A considerable part of this paper is devoted to explore the distribution of $D_\infty$.

\bigskip
\section[History of the diptest package]{History of the \texttt{diptest} \textsf{R} package}

\citet{HarP85} published an implementation in Fortran of a concrete algorithm,
% ALGORITHM AS 217 APPL. STATIST. (1985) VOL.34, NO.3
where the code was also made available on Statlib\footnote{Statlib is now a
  website, of course, \url{http://lib.stat.cmu.edu/}, but then was \emph{the} preferred way
  for distributing algorithms for statistical computing, available years
  before the existence of the WWW, and entailing e-mail and (anonymous) FTP}

On July 28, 1994, Dario Ringach, then at NY University, asked on Snews (the
mailing list for S and S-plus users) about distributions and was helped by
me and then about \texttt{dyn.load} problems, again helped by
me.
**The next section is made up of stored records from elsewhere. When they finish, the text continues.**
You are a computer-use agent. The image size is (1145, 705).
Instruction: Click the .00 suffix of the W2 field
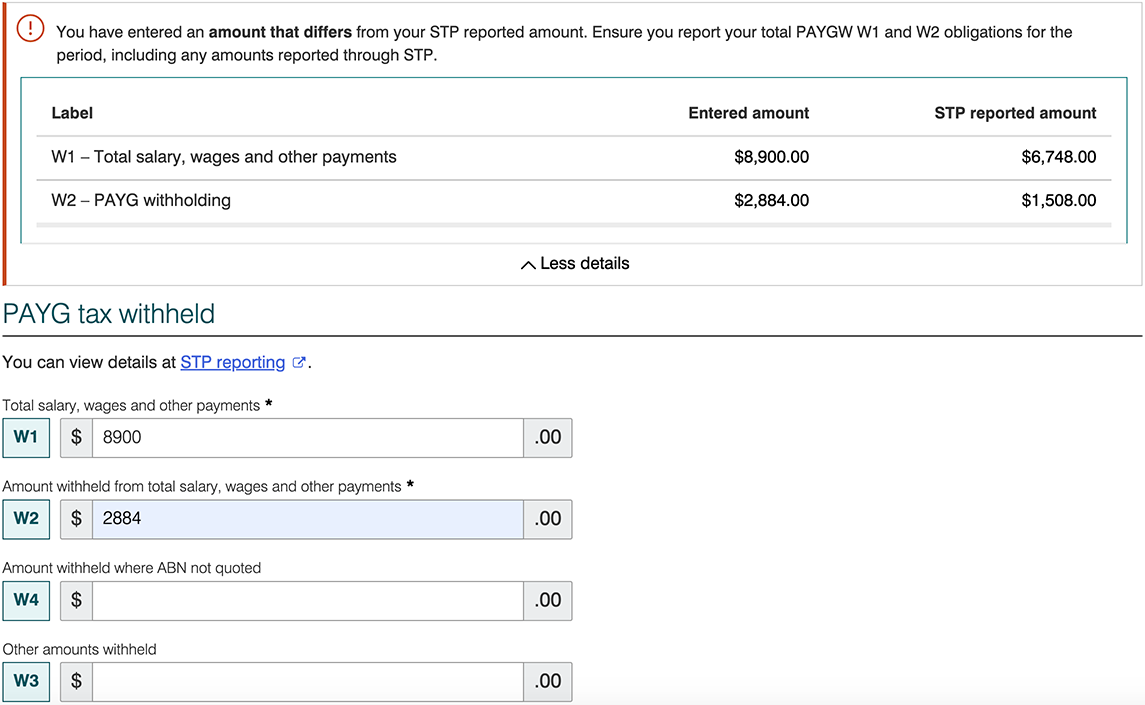(547, 519)
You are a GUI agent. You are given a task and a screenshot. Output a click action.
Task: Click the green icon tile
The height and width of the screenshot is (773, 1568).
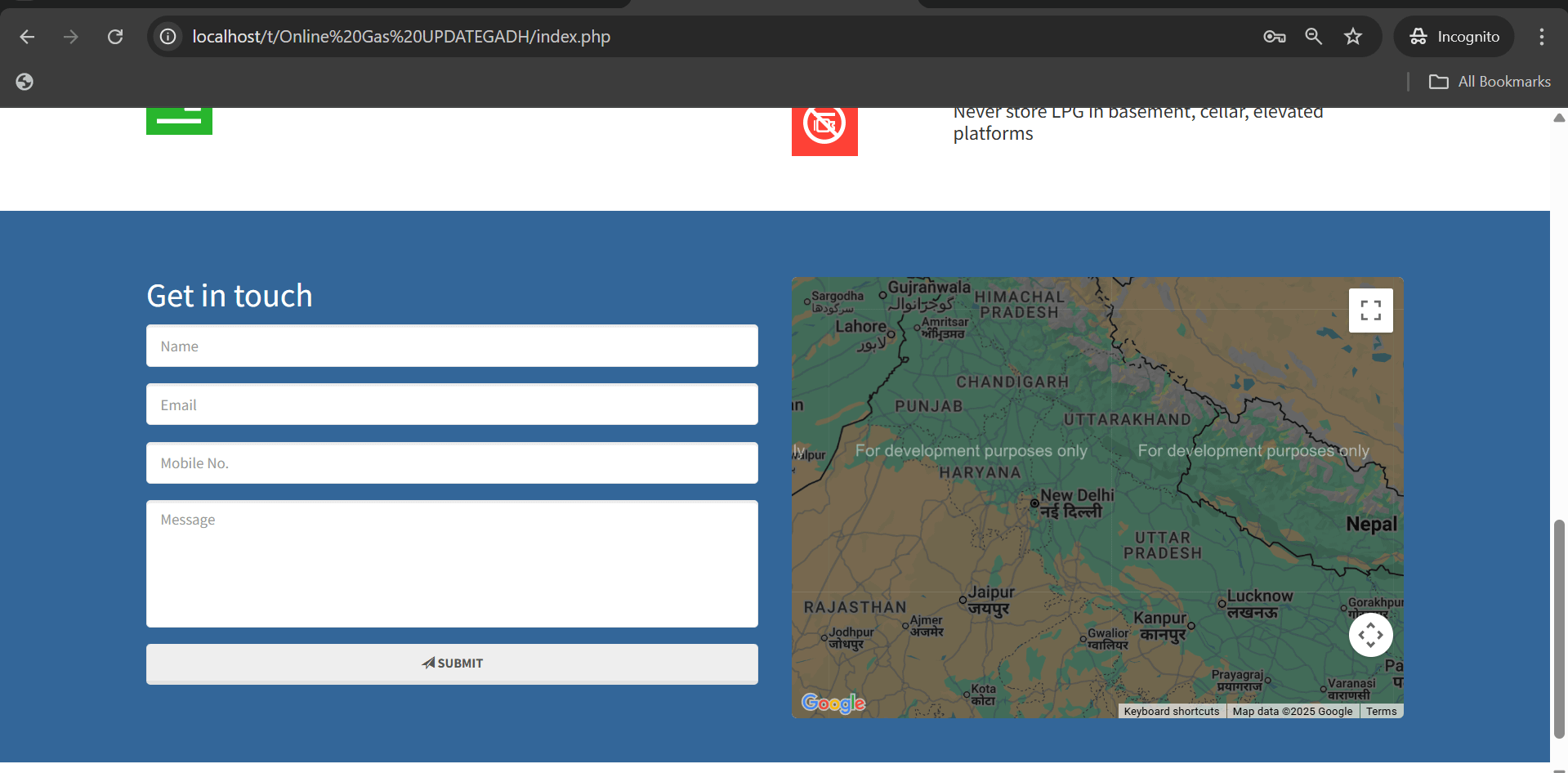click(179, 120)
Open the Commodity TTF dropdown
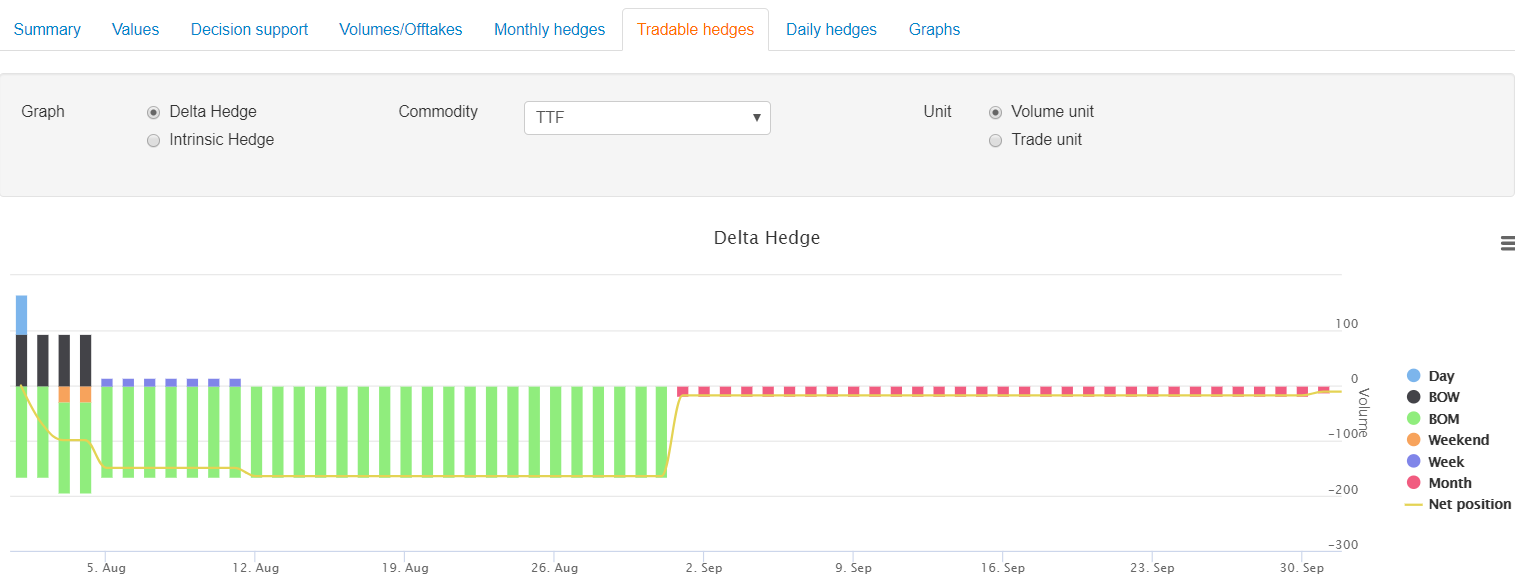The height and width of the screenshot is (588, 1531). click(x=647, y=118)
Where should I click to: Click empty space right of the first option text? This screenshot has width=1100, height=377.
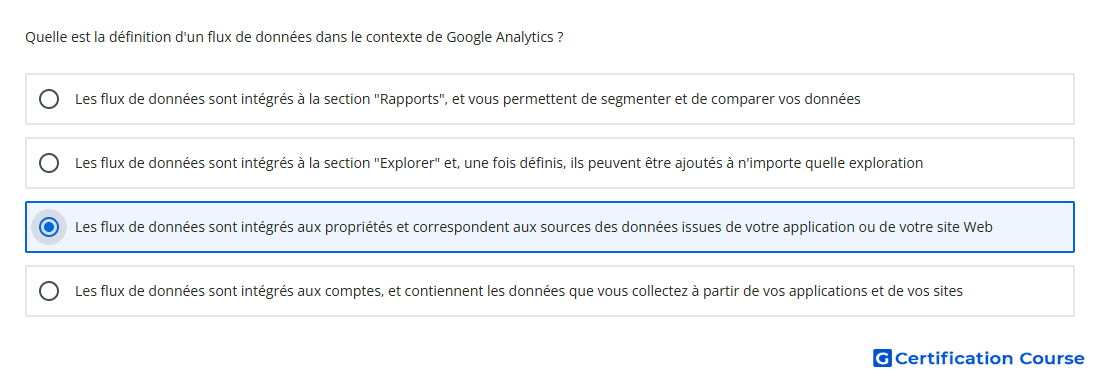968,99
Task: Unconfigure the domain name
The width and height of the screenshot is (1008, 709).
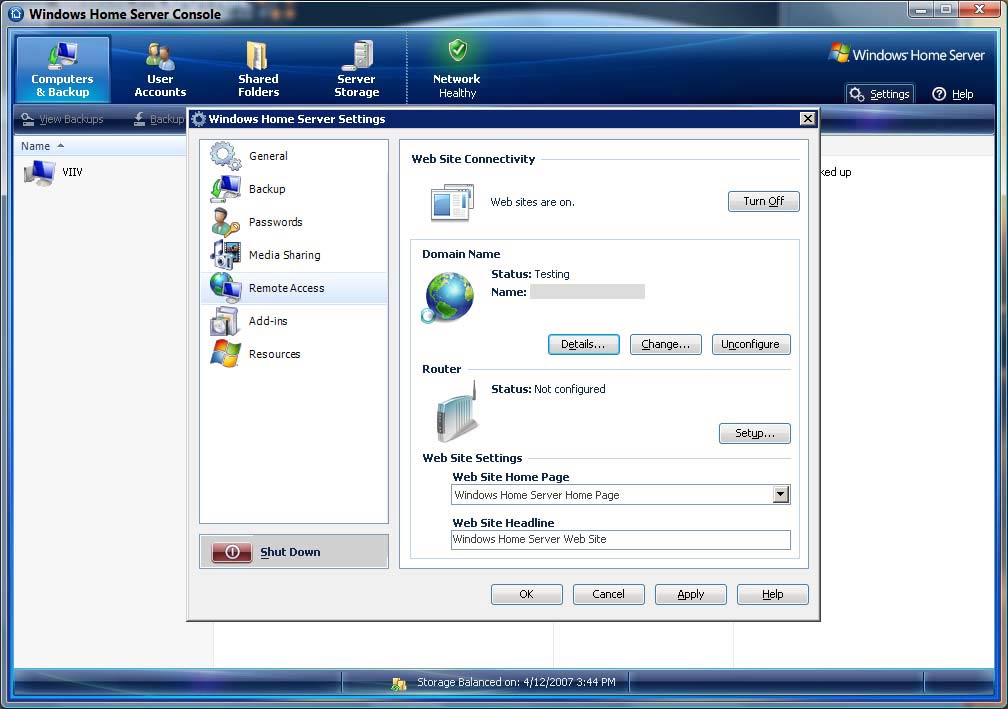Action: point(751,344)
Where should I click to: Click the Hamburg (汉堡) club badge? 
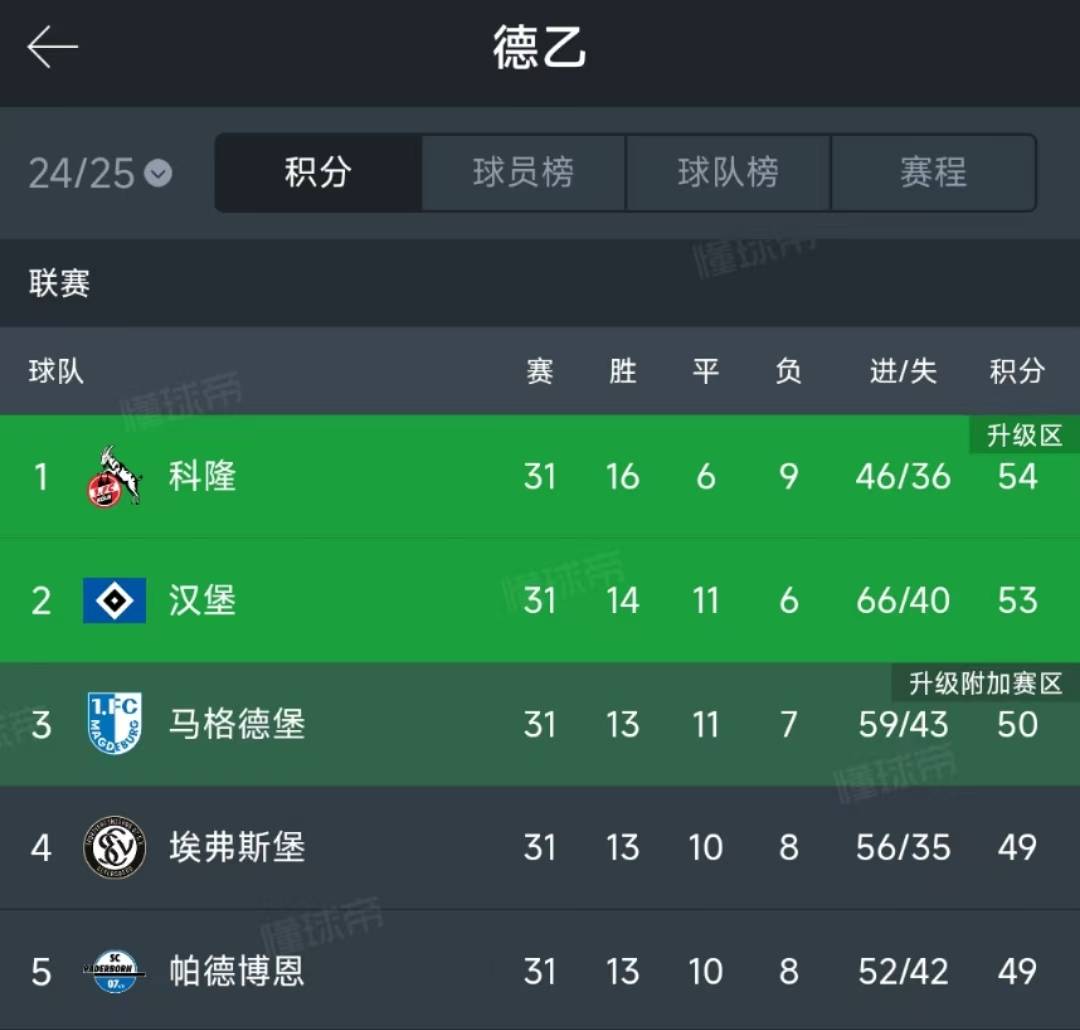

Subsequently he provided me with S-plus code which interfaced to
(a \texttt{f2c}ed version of) Hartigan's Fortran code, for computing the dip statistic.
and ended the (then private) e-mail with
\begin{quotation}
I am not going to have time to set this up for submission to StatLib.
If you want to do it, please go ahead.

Regards,
Dario
\end{quotation}



- several important bug fixes;
  last one Oct./Nov.~2003

  However, the Fortran code file \url{http://lib.stat.cmu.edu/apstat/217},
  was last changed {Thu 04 Aug 2005 03:43:28 PM CEST}.

  We have some results of the dip.dist of \emph{before} the bug fix;
  notably the ``dip of the dip'' probabilities have changed considerably!!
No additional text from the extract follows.